As production continues to ramp up, Deadline asked Los Angeles County Chief Medical Officer Dr. Jeffrey Gunzenhauser on Thursday about the virus and its impact on film and TV production here.
While Gunzenhauser couldn’t put a number on how many cases had been reported on set in L.A., he did say that “there certainly have been cases.” He tempered that with the assurance that, “We haven’t had a major outbreak.”
“This is an important business sector,” said Gunzenhauser, “and we want to make sure there is a dialogue and we do need to learn from any outbreaks and communicate best practices.”
FilmLA Reports Sharp Rise In On-Location Film Permit Applications
Among those best practices he said were the usual — social distancing, wearing face coverings, posting signs, hand sanitizer — but also, “as part of that business, where there might be closer interaction, we have to take every precaution to make sure that it is minimized.”
The key instance of this is, of course, with actors shooting a scene. There cannot be masks involved and often they’re working quite close.

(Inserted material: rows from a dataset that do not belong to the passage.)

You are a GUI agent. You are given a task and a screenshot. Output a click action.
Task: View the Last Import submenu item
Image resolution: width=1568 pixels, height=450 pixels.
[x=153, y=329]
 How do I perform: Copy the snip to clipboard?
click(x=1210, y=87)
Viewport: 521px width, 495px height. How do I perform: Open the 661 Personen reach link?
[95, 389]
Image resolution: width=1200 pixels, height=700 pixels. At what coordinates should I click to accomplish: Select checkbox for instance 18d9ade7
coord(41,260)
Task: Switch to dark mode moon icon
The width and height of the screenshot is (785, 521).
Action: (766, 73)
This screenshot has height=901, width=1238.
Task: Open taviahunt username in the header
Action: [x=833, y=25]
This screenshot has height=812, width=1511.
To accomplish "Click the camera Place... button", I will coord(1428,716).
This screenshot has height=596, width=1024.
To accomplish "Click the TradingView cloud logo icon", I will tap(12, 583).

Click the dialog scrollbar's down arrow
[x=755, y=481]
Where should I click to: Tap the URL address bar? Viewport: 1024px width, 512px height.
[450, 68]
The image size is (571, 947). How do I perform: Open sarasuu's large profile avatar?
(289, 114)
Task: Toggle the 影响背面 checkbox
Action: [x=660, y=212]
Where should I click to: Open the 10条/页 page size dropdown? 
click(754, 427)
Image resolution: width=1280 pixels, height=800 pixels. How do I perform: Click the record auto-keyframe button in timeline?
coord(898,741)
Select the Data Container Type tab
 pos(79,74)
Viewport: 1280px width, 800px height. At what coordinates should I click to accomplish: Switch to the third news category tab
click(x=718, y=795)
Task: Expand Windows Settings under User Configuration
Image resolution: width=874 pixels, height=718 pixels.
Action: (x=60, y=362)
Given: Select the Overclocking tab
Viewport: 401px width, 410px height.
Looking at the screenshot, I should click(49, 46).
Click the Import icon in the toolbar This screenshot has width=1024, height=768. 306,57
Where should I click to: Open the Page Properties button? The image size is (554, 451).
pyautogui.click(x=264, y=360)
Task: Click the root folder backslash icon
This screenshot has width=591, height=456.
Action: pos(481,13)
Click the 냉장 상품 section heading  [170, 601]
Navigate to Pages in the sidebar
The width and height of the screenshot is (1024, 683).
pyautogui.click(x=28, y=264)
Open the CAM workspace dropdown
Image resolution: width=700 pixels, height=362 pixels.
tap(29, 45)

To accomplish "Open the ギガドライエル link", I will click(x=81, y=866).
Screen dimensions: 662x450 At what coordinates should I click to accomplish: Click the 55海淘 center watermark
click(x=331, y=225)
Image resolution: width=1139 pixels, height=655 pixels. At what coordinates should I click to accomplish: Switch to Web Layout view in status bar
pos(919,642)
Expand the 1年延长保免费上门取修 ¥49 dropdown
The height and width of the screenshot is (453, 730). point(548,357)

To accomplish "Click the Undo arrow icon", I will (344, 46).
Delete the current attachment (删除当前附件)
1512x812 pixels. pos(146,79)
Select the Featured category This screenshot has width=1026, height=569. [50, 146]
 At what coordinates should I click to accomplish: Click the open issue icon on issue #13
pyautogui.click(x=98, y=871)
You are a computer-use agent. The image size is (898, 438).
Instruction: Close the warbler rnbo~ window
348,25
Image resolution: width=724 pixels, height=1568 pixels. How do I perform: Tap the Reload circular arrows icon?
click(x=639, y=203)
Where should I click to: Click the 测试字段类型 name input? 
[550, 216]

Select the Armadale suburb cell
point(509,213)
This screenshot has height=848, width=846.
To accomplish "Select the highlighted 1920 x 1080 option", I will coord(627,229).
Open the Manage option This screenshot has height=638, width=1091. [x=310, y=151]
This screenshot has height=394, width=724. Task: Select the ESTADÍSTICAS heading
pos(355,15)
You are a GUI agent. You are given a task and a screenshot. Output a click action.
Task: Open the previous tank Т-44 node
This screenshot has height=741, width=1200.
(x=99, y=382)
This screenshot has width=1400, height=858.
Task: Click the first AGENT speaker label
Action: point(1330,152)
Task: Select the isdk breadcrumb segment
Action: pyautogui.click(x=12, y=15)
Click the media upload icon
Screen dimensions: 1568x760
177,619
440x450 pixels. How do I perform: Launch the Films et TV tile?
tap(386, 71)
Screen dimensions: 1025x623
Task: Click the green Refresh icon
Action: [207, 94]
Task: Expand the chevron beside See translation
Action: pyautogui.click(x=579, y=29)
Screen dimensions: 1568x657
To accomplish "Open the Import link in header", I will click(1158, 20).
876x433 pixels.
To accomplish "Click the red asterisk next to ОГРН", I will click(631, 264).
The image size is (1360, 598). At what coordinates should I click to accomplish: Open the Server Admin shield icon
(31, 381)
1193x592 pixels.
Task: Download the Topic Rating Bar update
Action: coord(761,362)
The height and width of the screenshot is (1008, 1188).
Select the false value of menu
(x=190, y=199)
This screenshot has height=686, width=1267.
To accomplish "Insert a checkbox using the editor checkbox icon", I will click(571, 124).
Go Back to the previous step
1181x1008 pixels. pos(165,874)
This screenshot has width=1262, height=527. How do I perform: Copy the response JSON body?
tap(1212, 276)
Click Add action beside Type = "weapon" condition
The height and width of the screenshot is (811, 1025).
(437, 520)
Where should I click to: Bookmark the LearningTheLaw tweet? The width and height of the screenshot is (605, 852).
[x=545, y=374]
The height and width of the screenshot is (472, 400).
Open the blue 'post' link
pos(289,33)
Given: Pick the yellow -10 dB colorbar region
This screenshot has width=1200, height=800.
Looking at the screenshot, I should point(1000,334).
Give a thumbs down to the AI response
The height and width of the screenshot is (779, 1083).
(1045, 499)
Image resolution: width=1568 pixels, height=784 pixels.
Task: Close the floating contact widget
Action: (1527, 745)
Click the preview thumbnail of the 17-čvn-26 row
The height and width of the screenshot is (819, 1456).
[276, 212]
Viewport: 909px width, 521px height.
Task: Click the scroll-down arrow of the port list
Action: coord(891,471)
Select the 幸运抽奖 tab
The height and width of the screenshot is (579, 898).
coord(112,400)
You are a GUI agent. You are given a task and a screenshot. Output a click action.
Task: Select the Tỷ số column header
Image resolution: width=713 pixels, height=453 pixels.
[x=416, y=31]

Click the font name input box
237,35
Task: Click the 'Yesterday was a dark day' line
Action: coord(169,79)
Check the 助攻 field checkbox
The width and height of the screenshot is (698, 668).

“In collective activities, we need to have a shared set of instructions,” said Gunzenhauser, meaning that there can’t be one set of protocols for a first actor and then a second for another, especially if they’re in scenes together.
Many of these guidelines are enshrined in the various studio and union protocols that have been released.
Universal recently denied that a COVID-19 infection stalled shooting during the U.K. shoot of Jurassic World: Dominion. The studio said the production continues to run strong on day 60. While four crew members reportedly did tested positive on Malta, where the movie is shooting through mid-September, they went into self isolation, with the production scaling back to a second unit shoot.
On Thursday, Deadline’s David Robb reported that FilmLA has seen a sharp rise in applications for on-location filming in and around Los Angeles. The city and county’s film permit offices says that it has received some 1,127 film permit applications from 829 unique projects since June, with monthly applications increasing by nearly 40% in August over July and now averaging about 27 applications per day.
Robb notes that the agency doesn’t say how many projects actually have begun filming, but it says that after rising quickly in mid-August, overall film permit activity levels “have stabilized at around 44 percent of what FilmLA would expect under normal summer conditions.”
That’s pretty good, for a county still in the midst of a pandemic.
In terms of coronavirus numbers countywide, the 7-day average positivity rate among those tested in L.A. sits at 4.9 percent. According to California’s new tiered reopening system, that average would put L.A. in the “Moderate” category, allowing productions to move ahead and movie theaters to reopen at much greater capacity.
Unfortunately, as of Wednesday, the county had 10 cases per 100,000 residents. That puts L.A. in the much more restrictive “Widespread” category. And even if L.A. gets under the threshold of 7/100,000, it will have to maintain that for 3 weeks before being allowed to move to a less restrictive tier.